Monday, February 28, 2011

Books alone are not enough

I'm down with e-books, I guess, if that's where we're headed.  But this really depresses me.
“The national bookstore chain has peaked as a sales channel, and the growth is not going to come from there,” said David Steinberger, chief executive of the Perseus Books Group. “But it doesn’t mean that all brick-and-mortar retailers are cutting back.” 
A wide range of stores better known for their apparel, food and fishing reels have been adding books. The fashion designer Marc Jacobs opened Bookmarc in Manhattan in the fall. Anthropologie has increased the number of titles it carries to 125, up from 25 in 2003. Coldwater Creek, Lowe’s, Bass Pro Shops and even Cracker Barrel are adding new books.

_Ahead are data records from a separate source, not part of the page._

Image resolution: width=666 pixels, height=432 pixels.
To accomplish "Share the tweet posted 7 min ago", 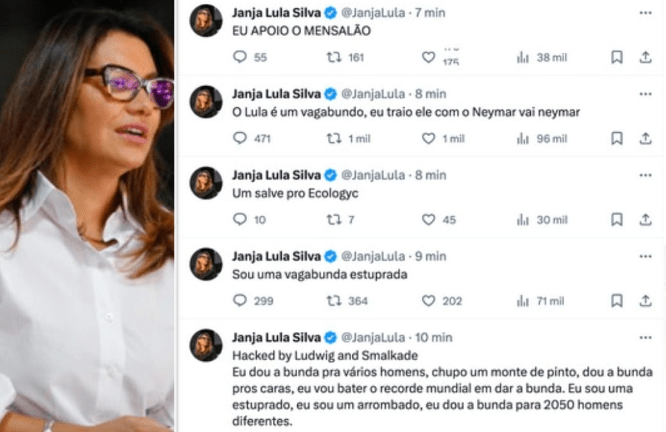I will point(646,57).
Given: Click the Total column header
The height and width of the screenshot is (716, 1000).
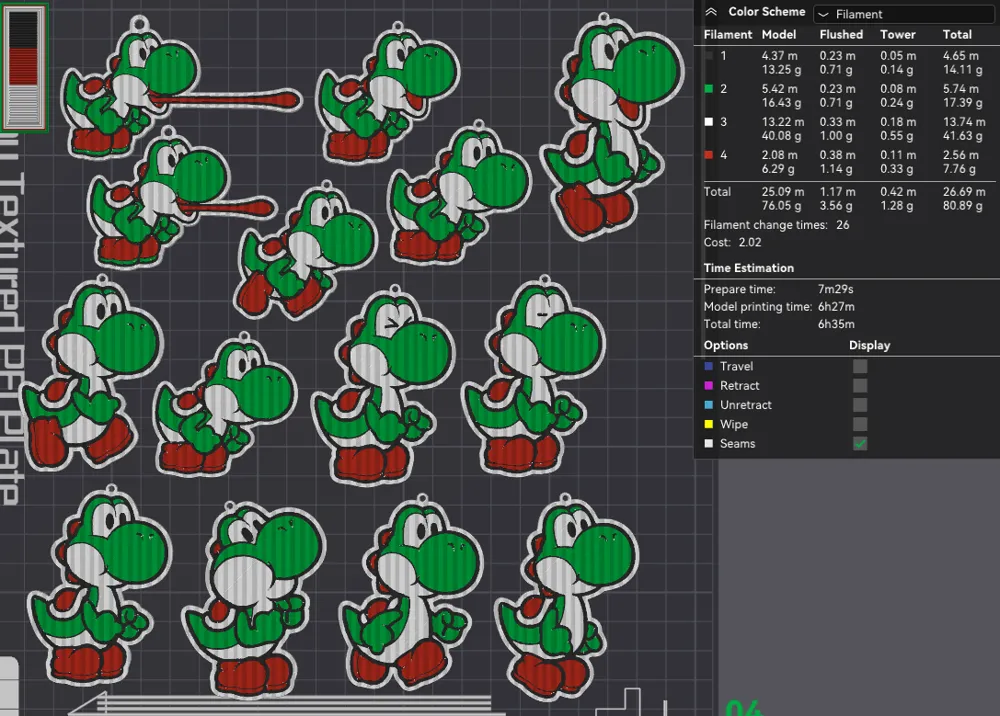Looking at the screenshot, I should [957, 34].
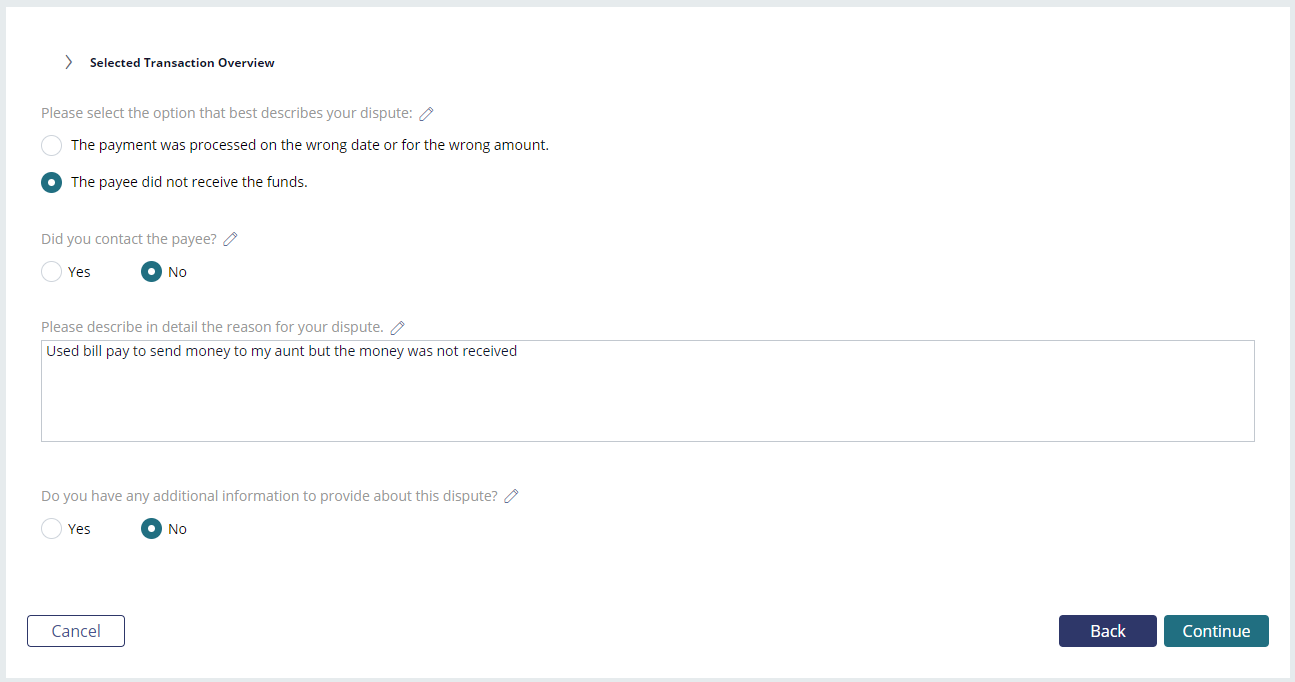Select 'The payee did not receive the funds' radio
The image size is (1295, 682).
(x=51, y=183)
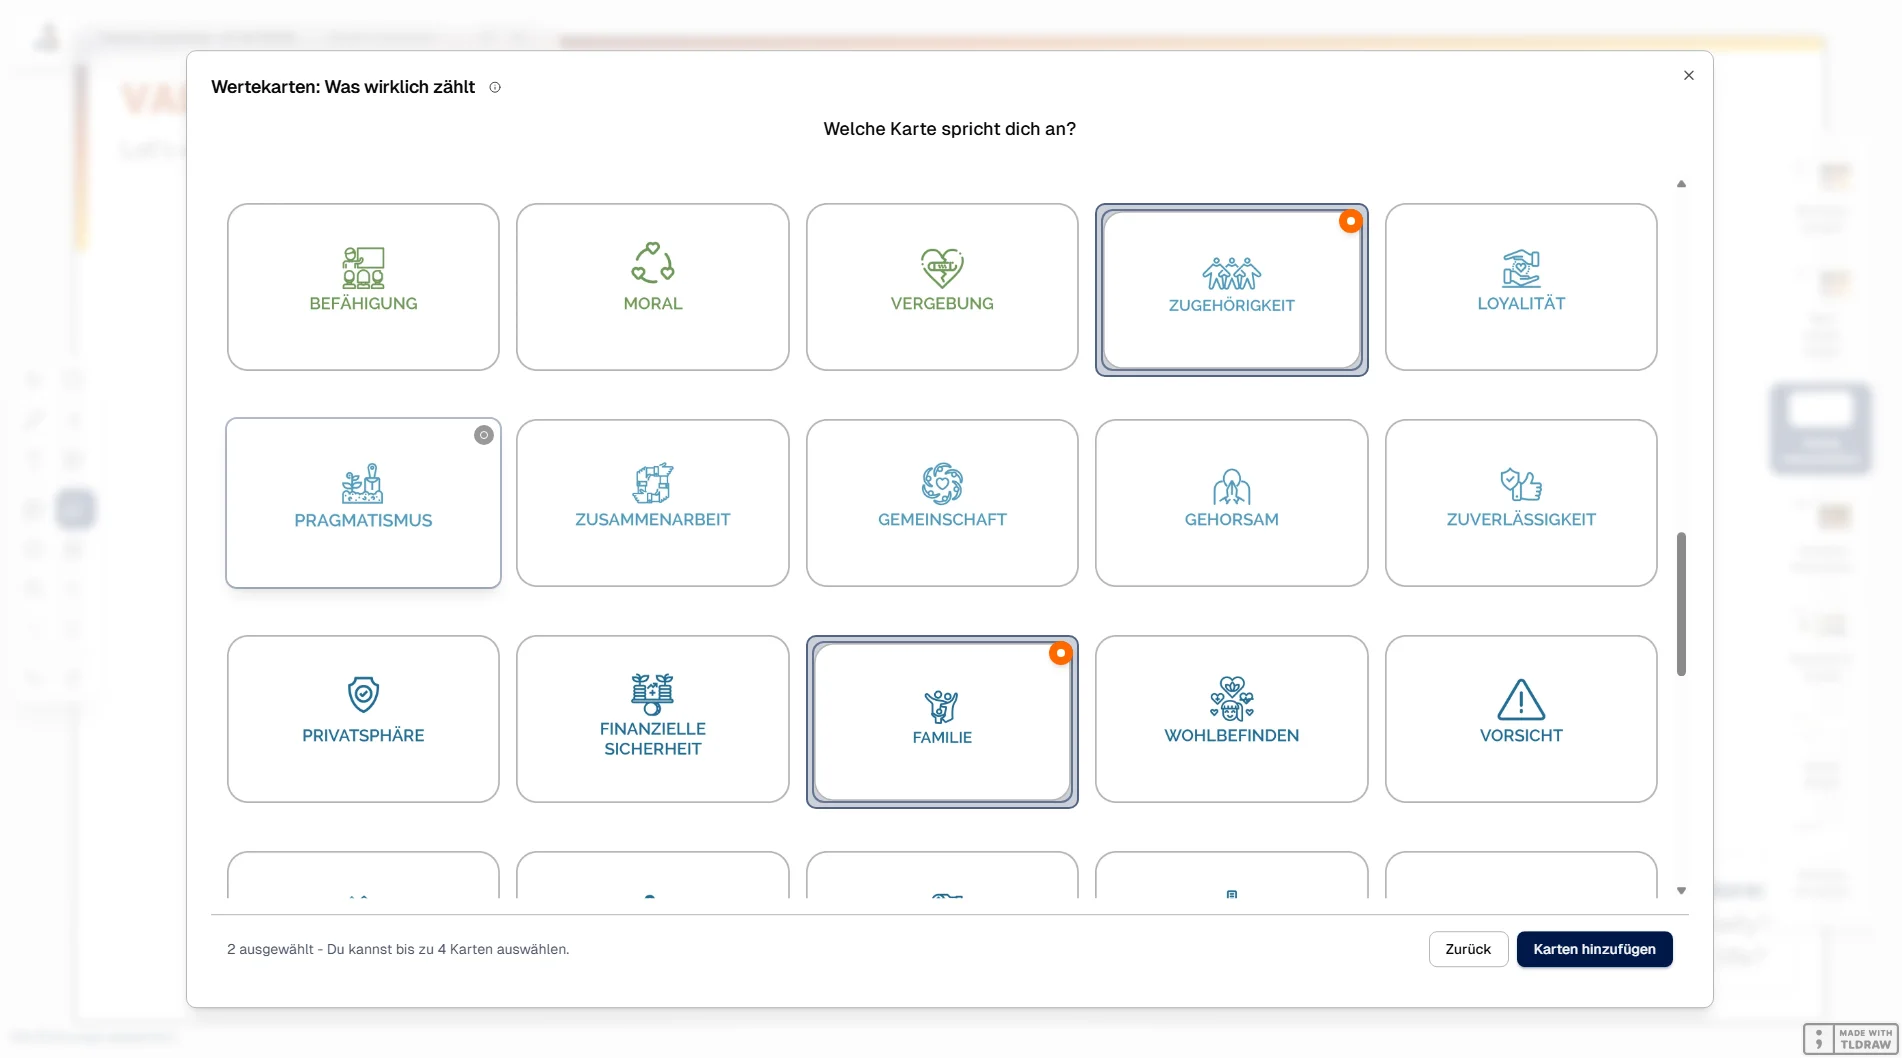Select the Finanzielle Sicherheit card
1902x1058 pixels.
pos(652,719)
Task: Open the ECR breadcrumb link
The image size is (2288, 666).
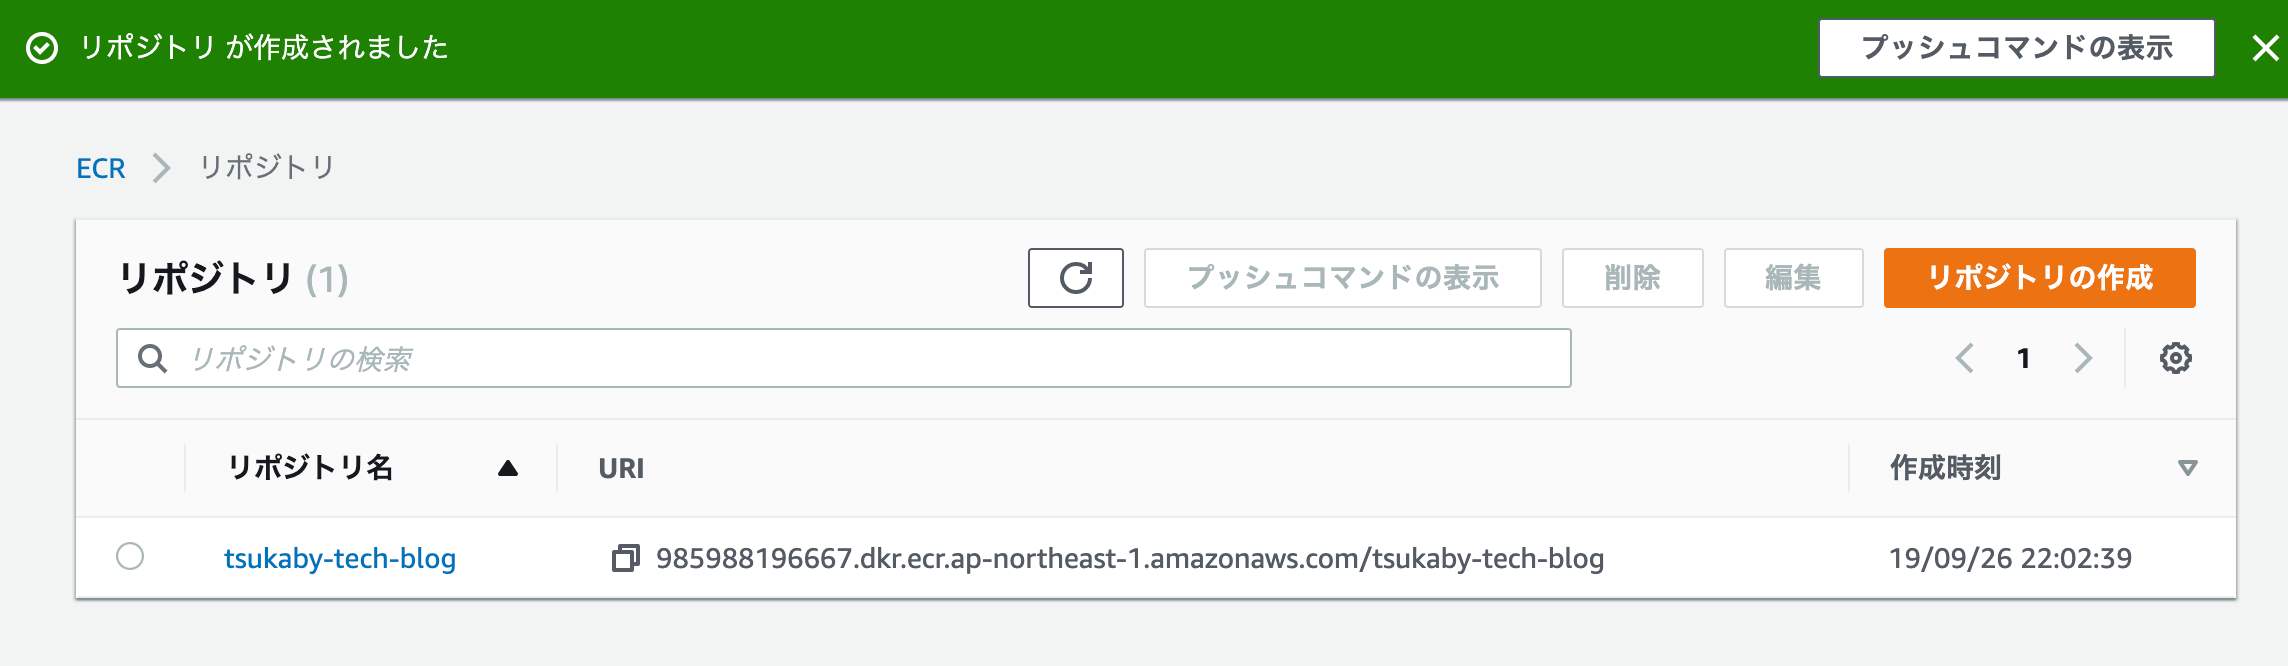Action: click(101, 168)
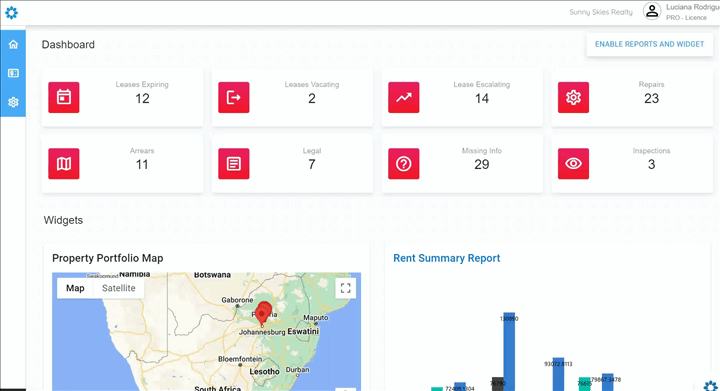Viewport: 720px width, 391px height.
Task: Click the Enable Reports and Widget button
Action: click(649, 44)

Some mass retailers, too, are diversifying — Target, for instance, is moving away from male-centered best sellers and adding more women’s and children’s titles this year.
Cracker Barrel.  Cracker Barrel.  We have arrived, it appears, at a moment when a book is roughly equivalent to a roll of masking tape--a more or less interchangeable commodity that you can buy at any one of many retailers.  But a place to immerse yourself fully in it?  A place that curates it?  A place where anybody knows anything about it?  Nope.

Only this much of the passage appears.